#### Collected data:
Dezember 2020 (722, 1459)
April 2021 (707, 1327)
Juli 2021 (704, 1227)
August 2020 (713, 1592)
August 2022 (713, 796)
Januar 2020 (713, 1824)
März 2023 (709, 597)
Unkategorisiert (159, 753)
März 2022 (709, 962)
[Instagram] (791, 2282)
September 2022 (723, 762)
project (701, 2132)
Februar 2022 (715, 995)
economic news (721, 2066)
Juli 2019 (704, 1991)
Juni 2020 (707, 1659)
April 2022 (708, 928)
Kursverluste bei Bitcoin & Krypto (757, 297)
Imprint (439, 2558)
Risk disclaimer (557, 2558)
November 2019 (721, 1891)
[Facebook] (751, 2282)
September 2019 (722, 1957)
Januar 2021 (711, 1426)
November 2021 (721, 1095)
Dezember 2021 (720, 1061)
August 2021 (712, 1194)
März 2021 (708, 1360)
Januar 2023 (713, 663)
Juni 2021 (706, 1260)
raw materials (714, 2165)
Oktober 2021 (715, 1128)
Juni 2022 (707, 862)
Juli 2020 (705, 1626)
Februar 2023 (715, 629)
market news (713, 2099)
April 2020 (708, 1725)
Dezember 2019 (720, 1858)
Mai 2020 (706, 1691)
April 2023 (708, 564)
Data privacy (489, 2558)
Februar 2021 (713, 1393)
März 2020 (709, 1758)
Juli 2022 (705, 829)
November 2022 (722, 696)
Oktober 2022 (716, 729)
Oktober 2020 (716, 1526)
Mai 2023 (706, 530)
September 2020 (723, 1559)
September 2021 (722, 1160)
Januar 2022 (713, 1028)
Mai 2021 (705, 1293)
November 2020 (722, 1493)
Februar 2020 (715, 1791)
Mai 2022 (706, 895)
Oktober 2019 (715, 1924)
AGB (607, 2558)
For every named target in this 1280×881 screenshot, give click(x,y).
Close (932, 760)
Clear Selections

#### Try it:
Would you retype the lines above from the one with "September 2022 (723, 762)" down to the one with "März 2021 (708, 1360)", word for word, both ends included and no other lines?

#### Final answer:
September 2022 (723, 762)
project (701, 2132)
Februar 2022 (715, 995)
economic news (721, 2066)
Juli 2019 (704, 1991)
Juni 2020 (707, 1659)
April 2022 (708, 928)
Kursverluste bei Bitcoin & Krypto (757, 297)
Imprint (439, 2558)
Risk disclaimer (557, 2558)
November 2019 (721, 1891)
[Facebook] (751, 2282)
September 2019 (722, 1957)
Januar 2021 (711, 1426)
November 2021 (721, 1095)
Dezember 2021 (720, 1061)
August 2021 (712, 1194)
März 2021 (708, 1360)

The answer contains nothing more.